In the first of four Schumann recitals – two this month (the second follows on Thursday), two next April – regular duo partners Christian Gerhaher and Gerold Huber treated a packed Wigmore Hall to a glorious evening of Lieder. Their recital was all the more satisfying for its focus on less familiar but top-drawer songs, with the poignant Kerner Lieder at their heart.

Schumann enthusiasts grab any chance to hear these twelve settings of poems by the composer’s contemporary Justinus Kerner, not so much for their rarity value (less of an issue today than it was even a decade ago) than because they reward closer acquaintance at every re-discovery. Gerhaher himself has described these doom-laden songs as a “half-Winterreise” – a neat summary, not least since much of the style is unmistakably Schubertian. The 35-minute sequence deals in rainstorms, longing and drink, not to mention “Stille Liebe” and “Stille Tränen” (silent love, silent tears), so the territory is familiar.
Gerhaher’s speaking voice is self-effacing, shy even, but when he unleashes that ravishing baritone the colours and humours mesmerise the ear. His timbre has beauty across the range, with a lower-middle register that’s the aural equivalent of a loving embrace. Its warmth is allied to a fierce intelligence and a temperament that sees music and text as equal partners. He is, in short, the complete interpreter of Lieder, a probing musician who is ideally suited to evoking the round earth's imagined corners through the medium of song. He unpacked the Kerner Lieder with a natural ease, dramatic in Lust der Sturmnacht, vocally at ease with the high writing that depicts the devout young girl in Stirb, Lieb und Freud, roistering boozily in Wanderlied. Most remarkable of all, perhaps, was his near-conversational storytelling in Erste Grün.

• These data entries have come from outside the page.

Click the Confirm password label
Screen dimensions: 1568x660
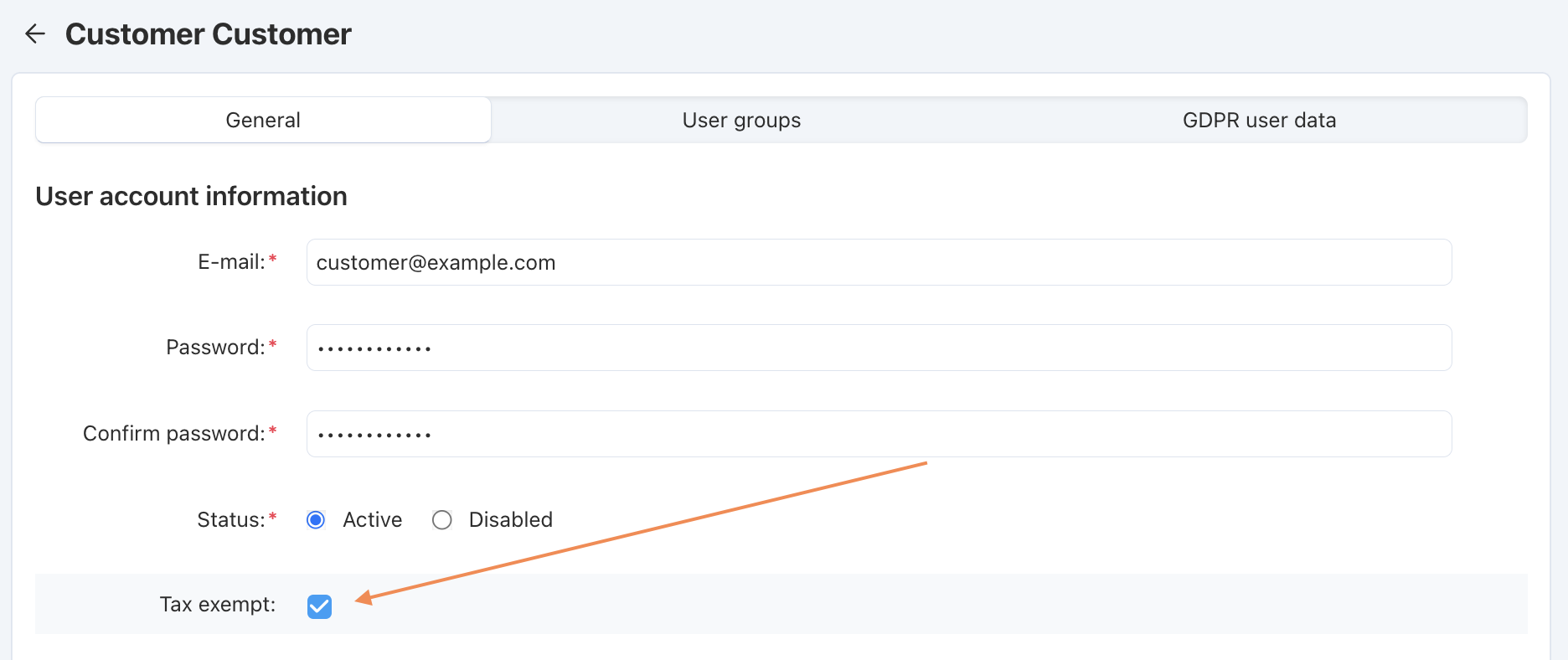point(174,434)
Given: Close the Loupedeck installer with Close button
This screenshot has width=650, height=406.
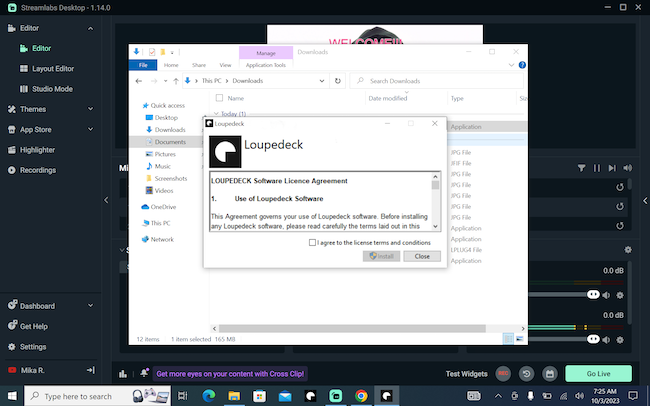Looking at the screenshot, I should coord(422,256).
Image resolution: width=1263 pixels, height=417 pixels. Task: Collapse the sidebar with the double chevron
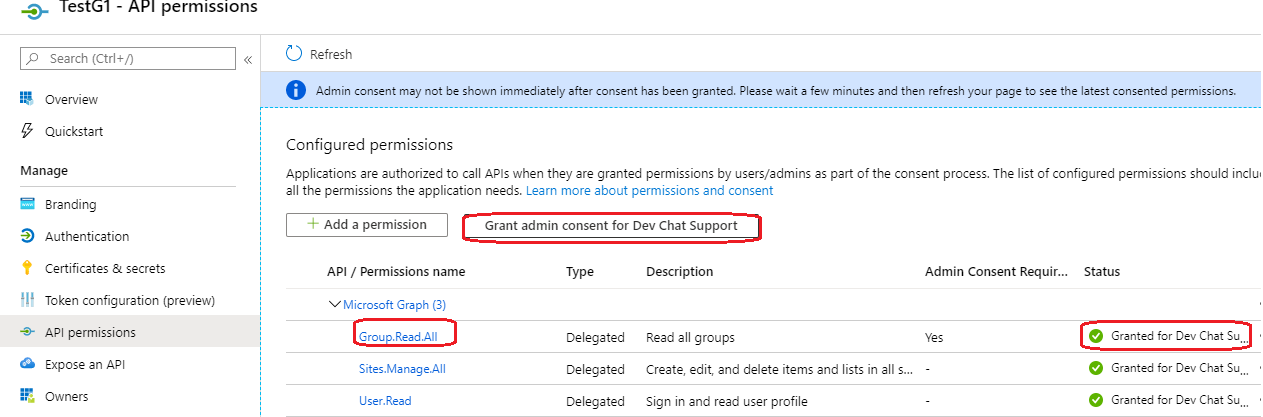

Huber breathes the same musical air as his partner; they interact with uncanny accord and almost literally sing with one voice. The pianist’s occasional segues from one song to the next were achieved with immaculate judgement and his musicianship never failed, whether in passages of instrumental tapestry or in Schumann’s angular piano breaks.
For the rest, their programme consisted of songs grouped by opus numbers. The three songs of Op.30 date from 1840, the same year as the Kerner Lieder, yet each had its own individual flavour. All the other groups were from 1850-51, Schumann’s most fecund years as a song composer. Die Hutte from Op.119, the latest group to be showcased, had a disarmingly direct story and a conclusion of touching simplicity (“where treetop towers over treetop, there have I built my hut”). Gerhaher’s guileless style here stood in contrast with the savagery of leaves trembling with rage in the next song, Warnung. Huber, too, bestrode the shifting moods like a colossus of the keys and brought a particular charm to the chromatic piano figures that accompany Röselein, Röselein!, the last of six enchanting songs from Op.89.